December is the month when hyperbolic adjectives are dragged
out to adorn movie titles. It seems as if every new film is the greatest, best,
most compelling, not-to-be-missed, if-you-see-no-other of the year, the decade,
of all-time. All are Oscar-worthy which got me thinking about that name, Oscar,
and all the Oscars I have known. Actually none.....hardly.
Sixty years ago my first job as a pharmacist was with
Thrifty Drugs in Beverly Hills. I was newly licensed and thrust suddenly into a
galaxy of Hollywood stars. Cary Grant called up one day to make sure his wife,
Betsy Drake’s uppers and downers, were put on a separate bill from his. Robert
Cummings stayed young buying vitamins I couldn’t talk him out of. My favorite
customer was Oscar Levant. In his lugubrious voice he would phone for early
refills on his favorite sedative, Paraldehyde, which fell out of favor decades
ago. I’d hate to think I contributed to his delinquency.
He really didn’t need my help plunging from wunderkind
piano virtuoso, composer, radio star of Information
Please, actor, author, and wit to mental patient stung by his own acerbic
tongue as if he quipped himself to death. He was one of the most quotable
entertainers in town, e.g. In some
situations I was difficult, in odd moments impossible, in rare occasions
loathsome but at my best unapproachably great.
Oscar Levant never won an Oscar but Oscar Homolka, the
Viennese-born character actor, got a nomination for his supporting role in I Remember Mama…a movie I’d sooner forget.

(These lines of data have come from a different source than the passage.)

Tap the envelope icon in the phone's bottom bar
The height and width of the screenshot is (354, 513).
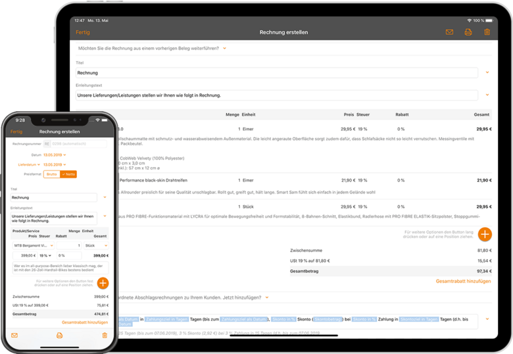tap(14, 335)
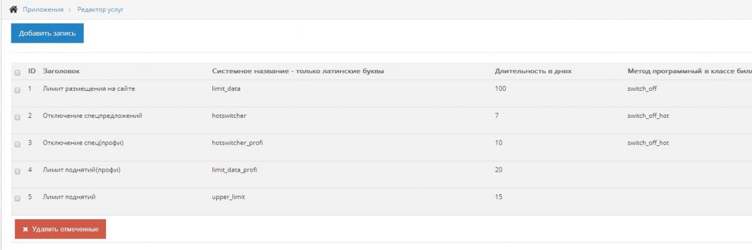Click the Удалить отмеченные button
This screenshot has height=250, width=752.
point(60,229)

Oscar Peterson was another Oscar I saw several times when he performed at Birdland back in the early 50s. His
fingers moved on the keyboard effortlessly yet so dazzlingly I was carried away
with the cigarette smoke.
Oscar Hammerstein II was possibly the most famous Oscar of
them all in my lifetime. His grandfather, Oscar the first, born 1850, made a fortune in cigars
but also built eleven theaters mostly in what came to be known as Times Square.
Oscar, the younger, won two Oscars for best song. He wrote hundreds too numerous
to mention collaborating first with Jerome Kern in Showboat and later with
Richard Rodgers. Hammerstein also mentored Stephen Sondheim who has taken
musical theater far beyond Oscar’s reach.

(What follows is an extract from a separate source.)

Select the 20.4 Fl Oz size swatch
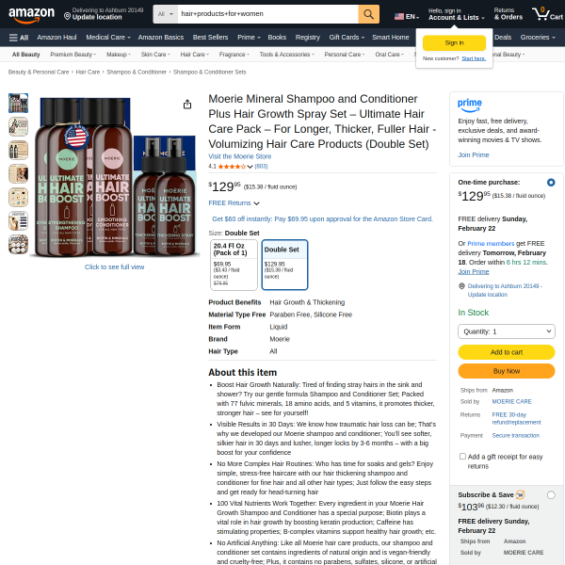 (234, 265)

Oscar, he of Academy Award fame, owes its origins to the stuff legends
are made of. There are at least four claims to the naming from Bette Davis to
Walt Disney to Hollywood columnist Sidney Skolsky, to Margaret Herrick,
librarian of the Motion Picture Arts and Science. She is said to have looked at
it back in 1931 and thought it bore a resemblance to her uncle, Oscar.
With apologies to Oscar Wilde, Oscar de la Renta, Oskar Werner
and Oscar Robertson, I have almost depleted
my store of Oscars. Not a bad gallery of dignitaries. The name has never ranked
high among boy’s names; it is now 175th in popularity with about
1500 new Oscars in maternity wards each year. One version of its genesis
derives from the French word for Golden City which would be apt for the 8.5 lb.
trophy.
Finally a nod to Oscar Mayer Weiners whose jingle was once
suggested to replace the Star Spangled Banner as our national anthem. It works for me.